Pixel coordinate grounding data
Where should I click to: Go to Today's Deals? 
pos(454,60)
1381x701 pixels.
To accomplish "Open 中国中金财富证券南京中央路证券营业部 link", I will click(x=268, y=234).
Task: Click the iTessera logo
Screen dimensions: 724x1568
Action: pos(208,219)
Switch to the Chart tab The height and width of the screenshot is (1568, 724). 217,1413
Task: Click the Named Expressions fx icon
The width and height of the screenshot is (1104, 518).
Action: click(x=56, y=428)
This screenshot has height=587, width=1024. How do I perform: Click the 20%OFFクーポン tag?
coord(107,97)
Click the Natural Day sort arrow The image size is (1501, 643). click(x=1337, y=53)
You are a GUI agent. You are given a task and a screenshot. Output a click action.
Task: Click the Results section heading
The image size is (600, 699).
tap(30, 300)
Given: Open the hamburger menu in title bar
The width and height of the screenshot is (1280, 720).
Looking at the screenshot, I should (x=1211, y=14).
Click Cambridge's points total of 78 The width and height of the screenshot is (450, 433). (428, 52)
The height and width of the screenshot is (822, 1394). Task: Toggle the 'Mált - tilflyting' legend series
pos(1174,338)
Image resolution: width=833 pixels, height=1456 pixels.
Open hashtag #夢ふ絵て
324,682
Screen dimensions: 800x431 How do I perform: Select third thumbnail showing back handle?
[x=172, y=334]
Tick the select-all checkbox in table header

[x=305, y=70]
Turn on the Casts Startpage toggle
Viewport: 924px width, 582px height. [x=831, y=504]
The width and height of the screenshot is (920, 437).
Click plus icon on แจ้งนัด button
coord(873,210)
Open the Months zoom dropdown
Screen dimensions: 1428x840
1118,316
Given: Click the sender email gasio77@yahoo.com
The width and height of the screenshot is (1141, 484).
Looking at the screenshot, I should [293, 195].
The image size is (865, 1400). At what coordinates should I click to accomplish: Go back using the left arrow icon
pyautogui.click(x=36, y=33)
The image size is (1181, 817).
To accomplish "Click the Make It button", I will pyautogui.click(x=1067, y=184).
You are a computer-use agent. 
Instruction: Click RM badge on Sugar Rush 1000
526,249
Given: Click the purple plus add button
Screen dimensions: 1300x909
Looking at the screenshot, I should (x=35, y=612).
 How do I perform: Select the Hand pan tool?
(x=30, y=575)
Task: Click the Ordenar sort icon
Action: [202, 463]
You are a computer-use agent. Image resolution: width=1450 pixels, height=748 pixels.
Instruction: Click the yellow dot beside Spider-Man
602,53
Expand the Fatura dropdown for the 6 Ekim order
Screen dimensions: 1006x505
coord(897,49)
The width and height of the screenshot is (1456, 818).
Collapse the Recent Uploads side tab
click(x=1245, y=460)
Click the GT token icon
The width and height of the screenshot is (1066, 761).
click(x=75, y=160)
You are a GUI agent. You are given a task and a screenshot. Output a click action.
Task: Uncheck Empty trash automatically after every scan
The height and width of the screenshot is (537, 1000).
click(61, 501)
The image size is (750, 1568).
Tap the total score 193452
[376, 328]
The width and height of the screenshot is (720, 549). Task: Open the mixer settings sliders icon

• [Problem description]: Please give only the number of lines above that contain the word "will".

• [Solution to the exercise]: 2